The specific implementation cases are as follows:

Case 1: the molar ratio of hydrogen chloride to acetylene in the reaction feed mixture is 1.05; the reaction temperature is 200 ℃; the reactor head pressure was 40kPaG; the temperature of the hot water for heat removal is 170 ℃. Gold chloride in the catalyst 0.2% wt.

Case 2: the molar ratio of hydrogen chloride to acetylene in the reaction feed mixture is 1.01; the reaction temperature is 150 ℃; the reactor head pressure was 100kPaG; the temperature of the hot water for heat removal is 140 ℃. Gold chloride in the catalyst 0.5% wt.

Case 3: the molar ratio of hydrogen chloride to acetylene in the reaction feed mixture is 1.08; the reaction temperature is 260 ℃; the reactor head pressure was 10kPaG; the temperature of the hot water for heat removal is 200 ℃. Gold chloride in the catalyst 0.001% wt.

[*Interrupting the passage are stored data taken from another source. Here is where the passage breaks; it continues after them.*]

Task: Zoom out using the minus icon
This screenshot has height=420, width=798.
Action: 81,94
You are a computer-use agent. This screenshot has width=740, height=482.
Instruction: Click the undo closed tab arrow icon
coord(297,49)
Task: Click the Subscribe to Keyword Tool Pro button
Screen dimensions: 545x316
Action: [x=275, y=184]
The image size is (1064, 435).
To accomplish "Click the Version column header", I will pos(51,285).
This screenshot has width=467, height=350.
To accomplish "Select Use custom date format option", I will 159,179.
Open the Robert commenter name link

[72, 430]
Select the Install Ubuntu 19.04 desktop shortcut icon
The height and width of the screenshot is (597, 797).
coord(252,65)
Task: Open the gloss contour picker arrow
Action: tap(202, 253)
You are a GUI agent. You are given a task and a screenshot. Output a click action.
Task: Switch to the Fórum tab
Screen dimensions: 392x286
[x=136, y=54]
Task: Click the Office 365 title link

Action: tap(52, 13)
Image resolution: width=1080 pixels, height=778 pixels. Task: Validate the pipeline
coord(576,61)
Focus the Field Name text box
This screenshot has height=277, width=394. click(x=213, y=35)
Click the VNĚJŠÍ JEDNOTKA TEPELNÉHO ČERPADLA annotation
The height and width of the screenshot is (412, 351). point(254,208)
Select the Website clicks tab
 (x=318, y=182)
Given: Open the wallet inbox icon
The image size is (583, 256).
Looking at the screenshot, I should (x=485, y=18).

The invention is not limited to the above-described alternative embodiments, and any person who may derive other various forms of products in the light of the present invention, however, any changes in shape or structure thereof, all falling within the technical solutions defined in the scope of the claims of the present invention, fall within the scope of protection of the present invention.

Claims (1)

1. The fluidized bed system for producing chloroethylene by an acetylene method is characterized by comprising a fluidized bed reactor (1), wherein a catalyst is arranged in the fluidized bed reactor (1), the carrier of the catalyst is alumina particles, the active component of the catalyst is gold chloride or copper chloride, and an air inlet pipe (2) for introducing mixed gas of acetylene and hydrogen chloride is arranged at the bottom of the fluidized bed reactor (1);

A gas distributor (3) is fixed in the fluidized bed reactor (1), a plurality of air holes are formed in the gas distributor (3), the gas distributor (3) is positioned above the air inlet pipe (2), and a catalyst is arranged on the gas distributor (3);

the air holes are uniformly distributed on the gas distributor (3);

a heat removing coil pipe (4) is arranged in the fluidized bed reactor (1), a vapor-liquid separation tank (5) is arranged outside the fluidized bed reactor (1), the lower end of the heat removing coil pipe (4) is communicated with the lower end of the vapor-liquid separation tank (5) through a pipeline, and the upper end of the heat removing coil pipe (4) is communicated with the upper end of the vapor-liquid separation tank (5) through a pipeline;

The top of the vapor-liquid separation tank (5) is connected with a byproduct steam pipe (51) for discharging byproduct steam;

The upper end of the vapor-liquid separation tank (5) is higher than the top of the heat removal coil pipe (4);

the top of the fluidized bed reactor (1) is provided with a cyclone separator group (6);

The cyclone separator group (6) comprises a first cyclone separator (61) and a second cyclone separator (62), the bottom of the first cyclone separator (61) is connected with a first blanking pipe (63), and the first blanking pipe (63) is inserted into the fluidized bed reactor (1); the bottom of the second cyclone separator (62) is provided with a second blanking pipe (64), and the second blanking pipe (64) is inserted into the fluidized bed reactor (1); the upper section of the first cyclone separator (61) is connected with the top of the fluidized bed reactor (1) through a pipeline, and the upper section of the second cyclone separator (62) is connected with the top of the first cyclone separator (61) through a pipeline;

the top of the second cyclone separator (62) is connected with an exhaust pipe (65);

the shape of the carrier of the catalyst is spherical, a plurality of pores are arranged on the carrier of the catalyst, and the active ingredients of the catalyst are filled in the pores of the carrier of the catalyst.